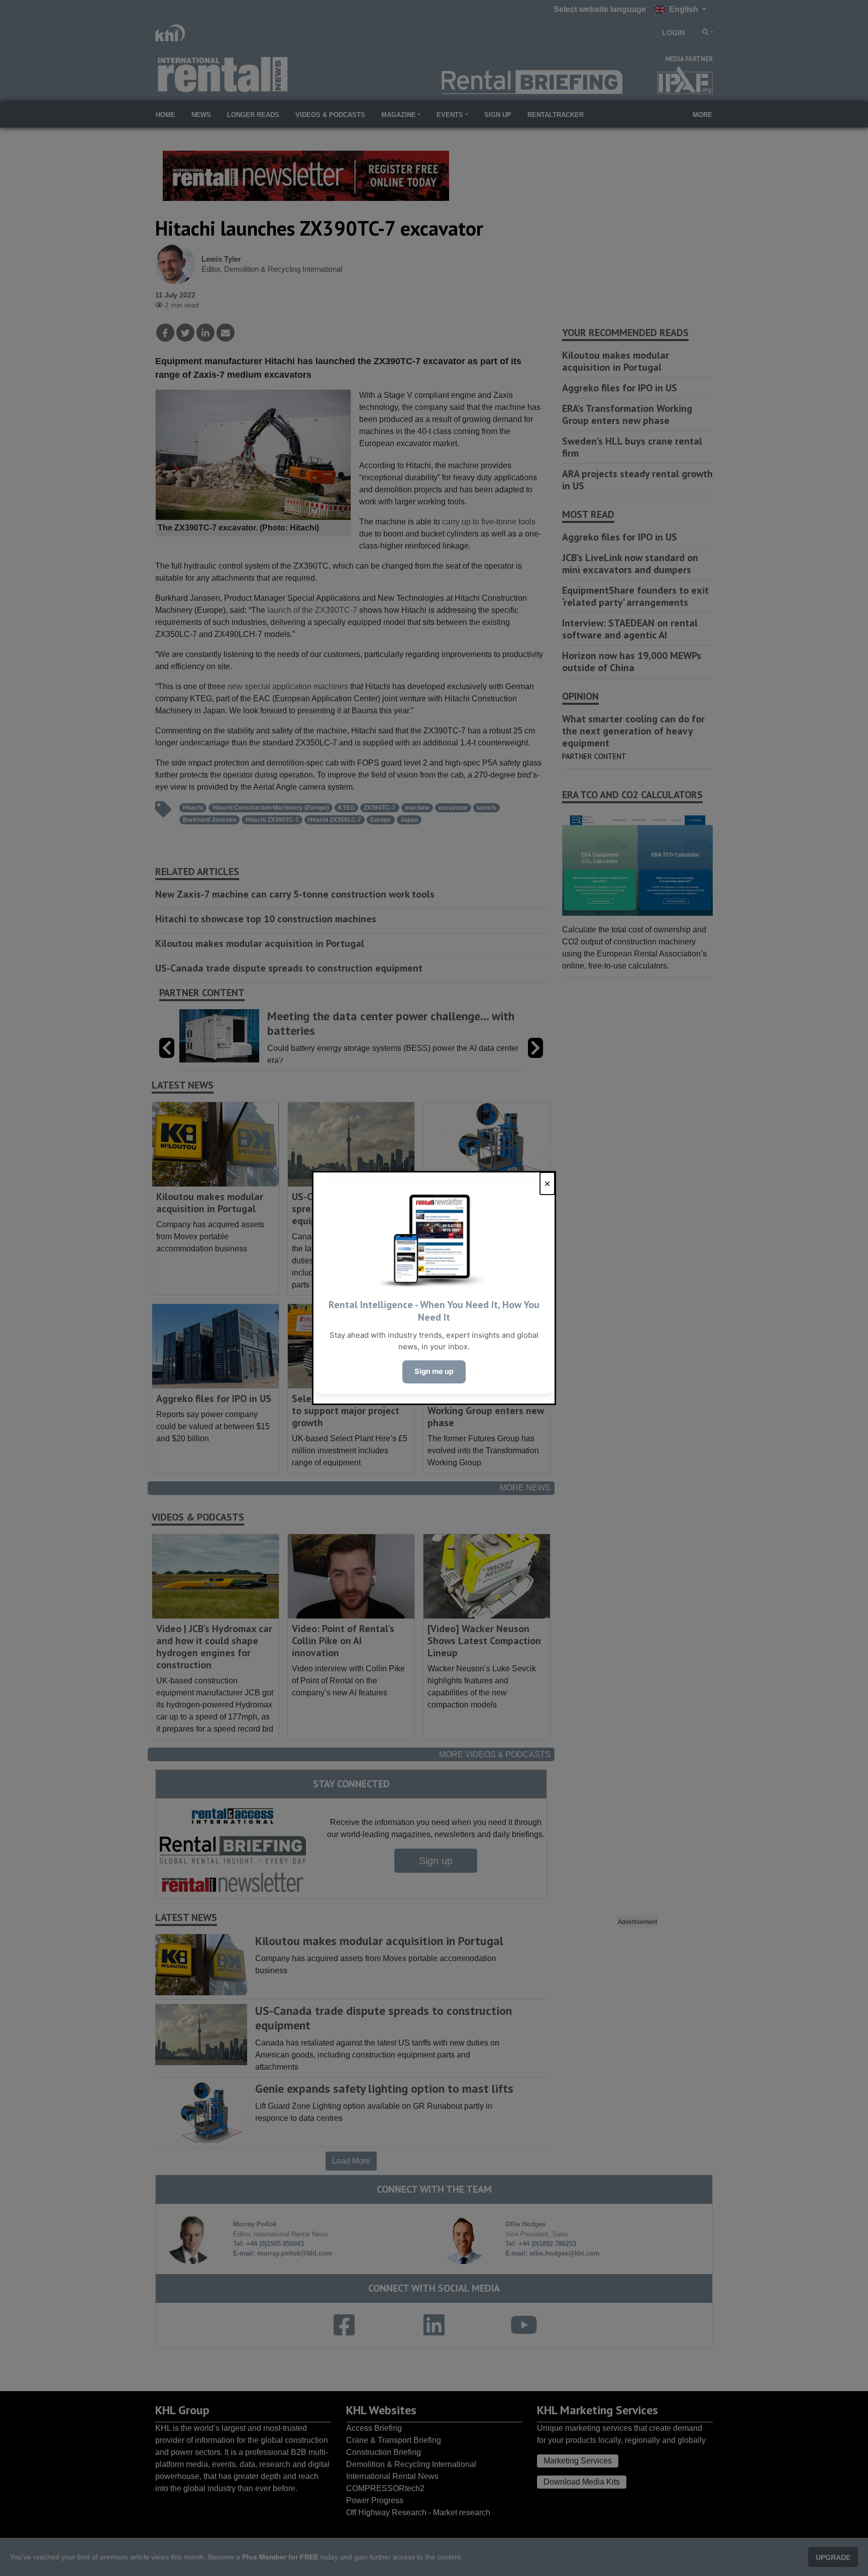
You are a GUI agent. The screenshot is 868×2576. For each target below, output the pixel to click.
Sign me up (434, 1371)
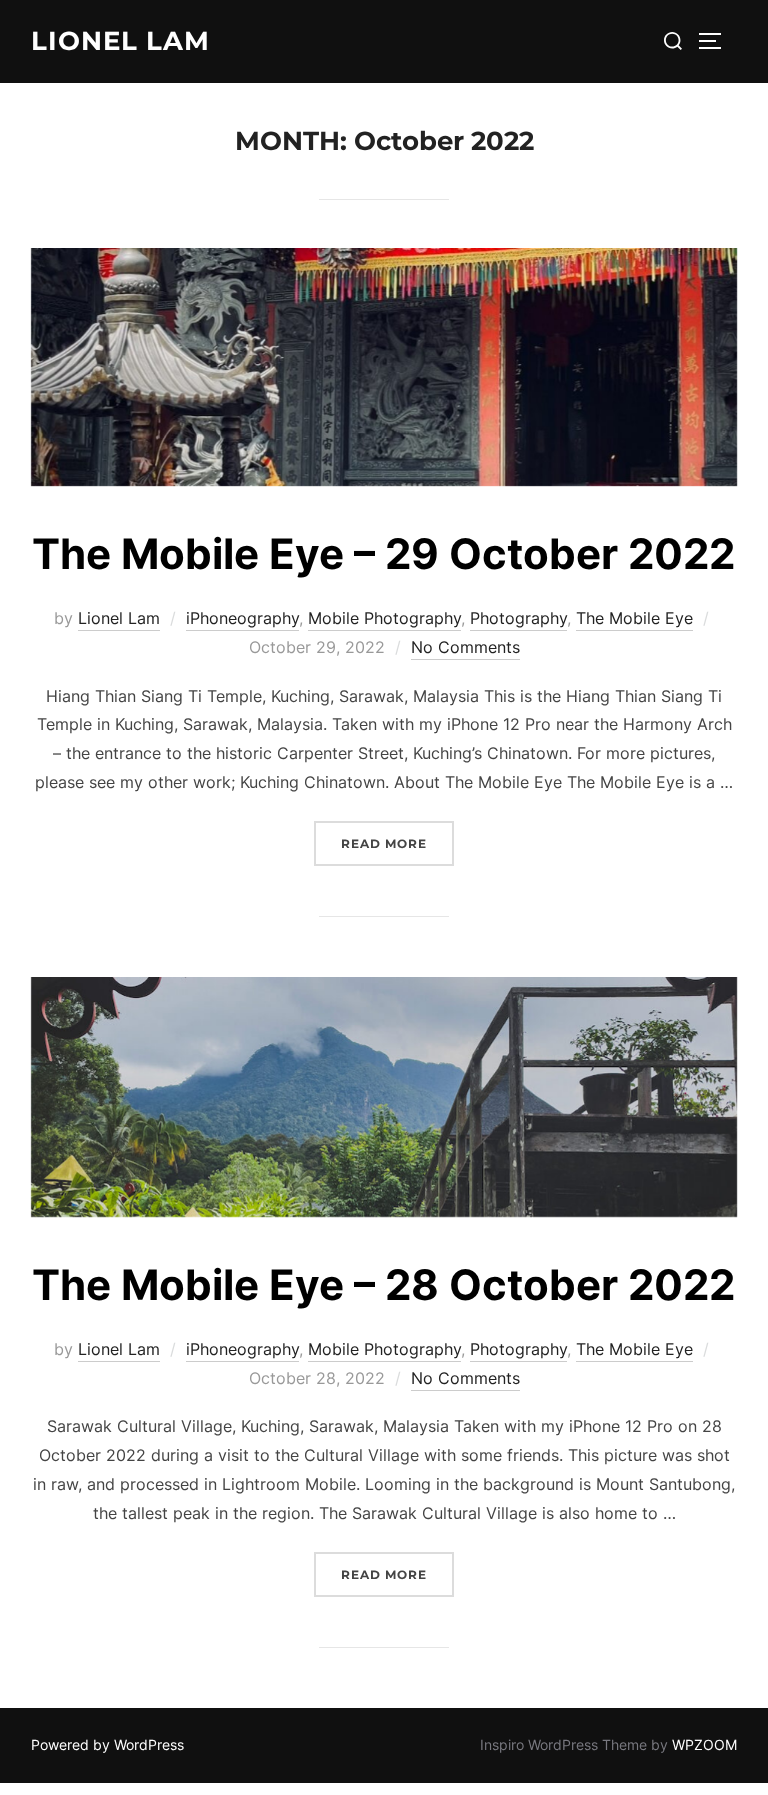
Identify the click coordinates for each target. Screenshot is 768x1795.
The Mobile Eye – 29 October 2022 (383, 553)
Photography (518, 618)
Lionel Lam (120, 41)
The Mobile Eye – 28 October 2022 (383, 1284)
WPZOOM (704, 1744)
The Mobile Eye (634, 618)
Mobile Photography (384, 618)
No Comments (465, 647)
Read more (397, 843)
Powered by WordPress (107, 1744)
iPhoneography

★ ★ ★ ★ ★

Required action. Print exactly the lines from the one with "The Mobile Eye – 29 October 2022 (383, 553)" through the last line of the material, including both, and no others.

Exercise answer.
The Mobile Eye – 29 October 2022 (383, 553)
Photography (518, 618)
Lionel Lam (120, 41)
The Mobile Eye – 28 October 2022 (383, 1284)
WPZOOM (704, 1744)
The Mobile Eye (634, 618)
Mobile Photography (384, 618)
No Comments (465, 647)
Read more (397, 843)
Powered by WordPress (107, 1744)
iPhoneography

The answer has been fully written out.